Avant de commencer l’analyse, j’aimerais d’emblée clarifier certains points :

  • Je ne crois pas que les JdR “standards” auxquels nous jouons ont des problèmes fondamentaux. Mais je pense vraiment qu’ils ne s’adressent qu’à un très infime ensemble de traits de personnalité et de désirs. Afin d’en saisir les raisons, il faut comprendre ce que nous construisons et pourquoi.
  • Je ne crois pas qu’une distinction existe entre les systèmes de jeux en termes de capacité à soutenir une narration. Le système d20 soutient des histoires aussi bien que n’importe quel autre système. Toutefois, chaque système inclut un certain nombre de décisions conceptuelles qui le rendent meilleur pour soutenir certains types précis de narration.
  • Je suis convaincu que les JdR et les Grandeur Nature (GN) ont bien plus de potentiel qu’on ne veut bien leur en accorder. Je pense que si nous regardons avec honnêteté nos propres préjugés, nous pouvons dépasser nos limites. Qui plus est, il me semble que les jeux narratifs, les jeux qui nous aident à raconter des histoires, tombent directement dans une catégorie de jeux explorée par les enfants du monde entier. Alors pourquoi échouons-nous à captiver la plupart de ces enfants pour en faire des joueurs actifs et imaginatifs ?

Cet article ne peut répondre à toutes les questions. Mais il pose une base possible pour partir à leur recherche.

Éléments d’une partie de jeux de rôles

Que sont ces jeux auxquels nous jouons ? Plus important encore, quels en sont les éléments qui nous attirent et pourtant repoussent d’autres gens ? Comment utilisons-nous ces éléments pour apprécier encore plus le temps que nous passons avec nos amis ?

Tous les JdR et la majorité des GN sont constitués des éléments suivants : une structure de règles pour résoudre les conflits ; des personnages persistants ; des objectifs qui durent bien au-delà d’une seule partie ; et un univers dans lequel les personnages interagissent. Ces éléments s’entrelacent pour former un cadre dans lequel nous entrons lorsque nous nous réunissons pour jouer. Ce cadre contrôle comment nous approchons les situations dans la partie, ainsi que la manière dont nous créons les conflits amenés à se dérouler.
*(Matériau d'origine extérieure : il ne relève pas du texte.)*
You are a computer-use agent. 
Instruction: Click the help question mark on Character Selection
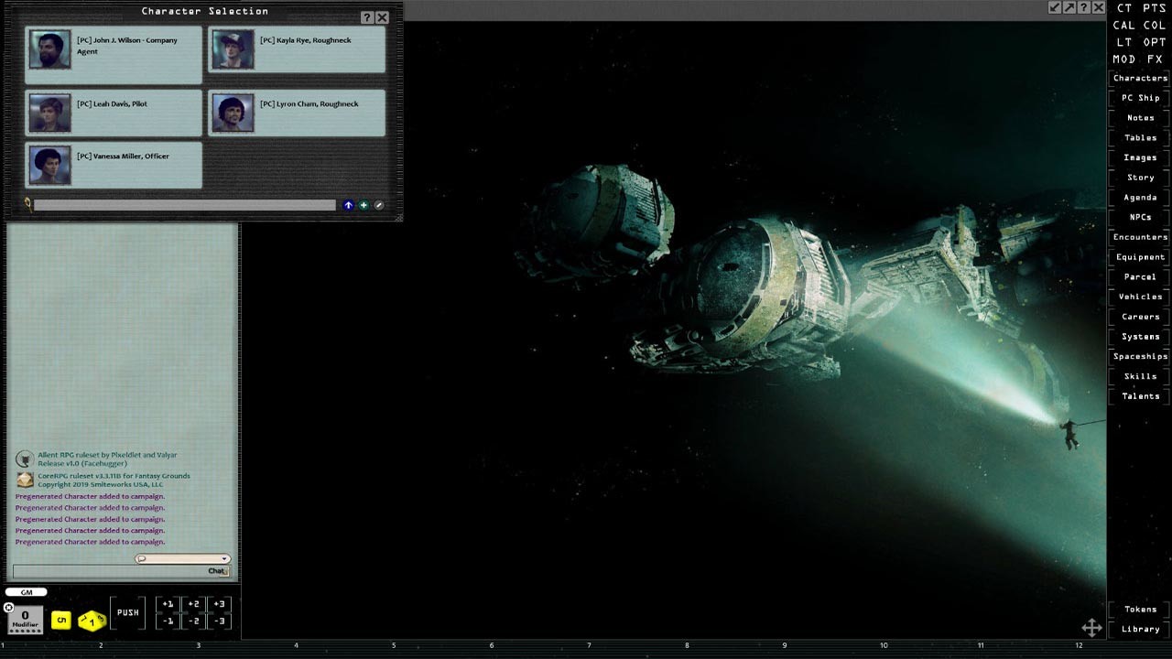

Premier élément : les règles

Le premier élément, les règles, est certainement proéminent dans l’esprit des joueurs. Quel que soit le livre que j’ouvre, je tourne immédiatement les pages à la recherche des chapitres “règles et combat”. Je veux voir quelle nouveauté les auteurs ont trouvé. Nous devenons tellement impliqués dans les règles que certains d’entre nous, les fins avocats ès règles (rules lawyers(1), les placent même au-dessus des raisons élémentaires pour lesquelles nous nous réunissons : échanger et s’amuser [et manger du chocolat… (NdÉ)].
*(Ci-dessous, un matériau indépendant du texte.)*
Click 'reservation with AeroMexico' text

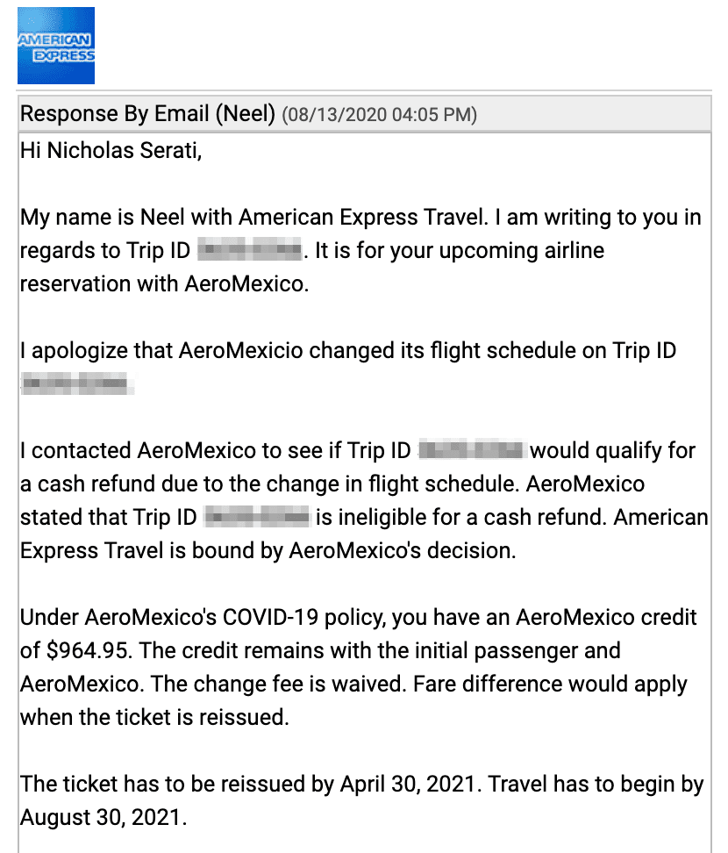click(x=164, y=284)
Ces règles existent pour nous aider à résoudre les conflits présentés comme une partie de l’univers. Plutôt que de dire simplement “Boris Lame Hardie bondit de la rampe et décapite le turbulent Baron”, nous utilisons des jets de dés (ou tout autre méthode aléatoire) pour déterminer le résultat. Le système fournit un niveau de détail variable : dans la plupart des systèmes de jeu, les actions de combat requièrent le calcul de nombreuses valeurs tandis que d’autres choses, comme les interactions sociales, ne nécessitent qu’un seul jet de dé. Les exemples du d20 pour ces dernières (Bluff, Diplomatie et Renseignements) tendent vers le plus simpliste des modèles : un seul jet résout des heures, jours et même des semaines de travail.

Le niveau de détail fourni par le système influe sur la manière dont les joueurs pensent les conflits. En prenant l’exemple du d20, nous sommes face à un système de combat très minutieux, avec des règles détaillées – et une structure très légère pour tous les autres types de conflits. Notez que je n’ai pas dit réaliste. Le réalisme et la simulation dans la création de JdR sortent du périmètre de cet article.

Je devrais également signaler que les GN, par leur nature, ont tendance à établir des règles très vagues pour tout. Cela désaccentue à égalité tous les aspects des règles.

Quel que soit le niveau de détail assigné à des tâches spécifiques, toutes les règles servent un but important. En JdR et en GN, les joueurs entrent en conflit les uns avec les autres au travers de leurs personnages. Ce conflit peut prendre la forme de plusieurs joueurs contre plusieurs joueurs (dans le cas des GN) ou de plusieurs contre un (dans la plupart des JdR, où le meneur de jeu crée des conflits pour les personnages). L’utilisation des règles dépersonnalise le conflit, désamorçant les conséquences potentielles fâcheuses d’avoir des amis qui se brouillent.

Deuxième élément : les personnages persistants

Les jeux où “on fait semblant” occupent une grande partie de notre temps lorsqu’on est enfant. Nous imaginons et jouons ensemble des situations sans nous soucier de choses comme la structure narrative, la résolution de conflits ou ce qui arrive aux personnages par la suite.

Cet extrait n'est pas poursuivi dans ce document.